» Thu Dec 02, 2010 12:17 pm
I wouldn't mind replacing the actual gold value with a "rating" that's based on the value-to-weight ratio. That's even more convenient, and it's more believable than a number that you somehow know.
Because you have to consider that taking away the value stat of an item simply makes you look at the object and judge how valuable it is for yourself. Once you know the game's rules, that is kinda equivalent to a gold value. The gold value stat is more convenient, however, and it basically tells you "from the looks of this item, your character estimates its value" - that's exactly what you'd be doing yourself without the price tag. So that is actually an RPG feature - instead of placing it into the player's hands, the game lets the character make an estimation (which by the way only roughly corresponds to the actual value you're getting anyway).
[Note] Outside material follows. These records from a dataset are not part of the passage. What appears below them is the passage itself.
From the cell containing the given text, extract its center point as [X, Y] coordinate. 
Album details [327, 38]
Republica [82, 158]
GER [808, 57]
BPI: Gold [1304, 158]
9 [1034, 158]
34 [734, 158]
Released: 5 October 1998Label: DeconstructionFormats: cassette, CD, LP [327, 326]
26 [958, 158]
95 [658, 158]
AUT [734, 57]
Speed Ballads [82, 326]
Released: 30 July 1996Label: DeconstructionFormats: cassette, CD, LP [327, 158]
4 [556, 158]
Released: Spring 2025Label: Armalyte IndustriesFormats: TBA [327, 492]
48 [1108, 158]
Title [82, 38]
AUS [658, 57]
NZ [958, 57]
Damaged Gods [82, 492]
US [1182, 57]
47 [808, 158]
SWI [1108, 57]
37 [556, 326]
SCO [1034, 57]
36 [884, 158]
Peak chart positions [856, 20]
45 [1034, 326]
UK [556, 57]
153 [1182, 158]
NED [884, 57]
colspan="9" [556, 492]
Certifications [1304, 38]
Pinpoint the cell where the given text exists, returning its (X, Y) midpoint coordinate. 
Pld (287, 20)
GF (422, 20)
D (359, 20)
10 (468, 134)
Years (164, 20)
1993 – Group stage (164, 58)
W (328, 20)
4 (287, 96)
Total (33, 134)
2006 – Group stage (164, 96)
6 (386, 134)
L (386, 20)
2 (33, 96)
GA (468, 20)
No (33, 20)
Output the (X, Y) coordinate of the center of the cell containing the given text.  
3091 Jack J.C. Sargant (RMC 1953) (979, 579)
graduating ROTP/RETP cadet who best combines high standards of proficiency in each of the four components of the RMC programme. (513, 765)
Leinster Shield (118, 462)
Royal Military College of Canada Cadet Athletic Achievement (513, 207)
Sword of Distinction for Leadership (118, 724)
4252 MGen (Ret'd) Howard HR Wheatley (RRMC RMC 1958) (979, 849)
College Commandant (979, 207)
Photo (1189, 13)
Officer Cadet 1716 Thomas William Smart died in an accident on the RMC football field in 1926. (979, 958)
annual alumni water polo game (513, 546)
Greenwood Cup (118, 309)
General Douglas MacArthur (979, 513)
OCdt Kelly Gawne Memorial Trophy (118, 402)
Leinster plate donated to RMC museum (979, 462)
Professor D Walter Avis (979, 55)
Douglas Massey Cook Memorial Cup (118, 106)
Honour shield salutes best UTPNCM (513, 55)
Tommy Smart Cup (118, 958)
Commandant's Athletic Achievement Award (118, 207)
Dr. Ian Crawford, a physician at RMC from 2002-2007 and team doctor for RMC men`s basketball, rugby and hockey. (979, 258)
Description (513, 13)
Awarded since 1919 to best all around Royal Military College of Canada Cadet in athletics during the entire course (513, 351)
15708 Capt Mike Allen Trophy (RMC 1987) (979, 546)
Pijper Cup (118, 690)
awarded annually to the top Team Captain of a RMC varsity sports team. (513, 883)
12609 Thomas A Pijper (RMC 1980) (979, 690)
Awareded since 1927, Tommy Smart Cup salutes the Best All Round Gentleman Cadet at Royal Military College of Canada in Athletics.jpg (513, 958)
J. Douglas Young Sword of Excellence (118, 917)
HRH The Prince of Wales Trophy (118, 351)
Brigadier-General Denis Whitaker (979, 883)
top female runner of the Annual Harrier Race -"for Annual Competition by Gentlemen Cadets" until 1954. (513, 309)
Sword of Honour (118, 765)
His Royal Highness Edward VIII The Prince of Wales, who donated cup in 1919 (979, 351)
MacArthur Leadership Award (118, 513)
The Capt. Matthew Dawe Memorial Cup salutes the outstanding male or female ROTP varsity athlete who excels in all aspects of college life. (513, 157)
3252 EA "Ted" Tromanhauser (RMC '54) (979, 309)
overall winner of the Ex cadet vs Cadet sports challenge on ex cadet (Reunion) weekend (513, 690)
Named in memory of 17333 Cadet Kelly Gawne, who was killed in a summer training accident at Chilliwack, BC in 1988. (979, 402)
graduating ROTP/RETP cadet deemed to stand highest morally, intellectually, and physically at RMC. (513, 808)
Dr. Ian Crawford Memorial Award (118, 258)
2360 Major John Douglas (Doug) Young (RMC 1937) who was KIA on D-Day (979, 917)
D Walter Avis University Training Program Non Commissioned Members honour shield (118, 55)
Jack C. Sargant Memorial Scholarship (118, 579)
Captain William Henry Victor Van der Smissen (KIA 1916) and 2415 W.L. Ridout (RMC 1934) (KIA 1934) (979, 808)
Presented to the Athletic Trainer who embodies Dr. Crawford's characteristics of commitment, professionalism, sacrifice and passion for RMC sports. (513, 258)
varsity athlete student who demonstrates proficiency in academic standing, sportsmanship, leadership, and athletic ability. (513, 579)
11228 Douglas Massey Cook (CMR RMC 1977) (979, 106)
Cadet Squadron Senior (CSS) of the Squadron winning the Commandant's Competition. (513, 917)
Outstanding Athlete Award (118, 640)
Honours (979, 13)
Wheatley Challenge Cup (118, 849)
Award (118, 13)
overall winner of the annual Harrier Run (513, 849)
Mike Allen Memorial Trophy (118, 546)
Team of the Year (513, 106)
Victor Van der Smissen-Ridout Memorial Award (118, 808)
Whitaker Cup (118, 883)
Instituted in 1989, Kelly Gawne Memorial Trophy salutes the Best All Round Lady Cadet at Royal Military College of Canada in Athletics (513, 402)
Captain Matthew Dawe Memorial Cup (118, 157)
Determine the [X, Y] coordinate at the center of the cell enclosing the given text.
And well, we have to accept it as a given that the hero of a game has an eye for that. So the feature itself isn't so much the problem, it's the representation of it; seeing a fixed, precise value is unbelievable.
In Oblivion, the gold-to-weight ratio scale had a pretty small range. You usually wouldn't even consider items below a value of 10:1. And valuable items only rarely reached 70:1 (and if they did, like some potions, then it wasn't very balanced).
In the end, I think, a scale with about 7 different levels would be precise enough (going from 10:1 as the lower end to 70:1 as the upper end, for example). The rating should of course use small descriptions and not a scale.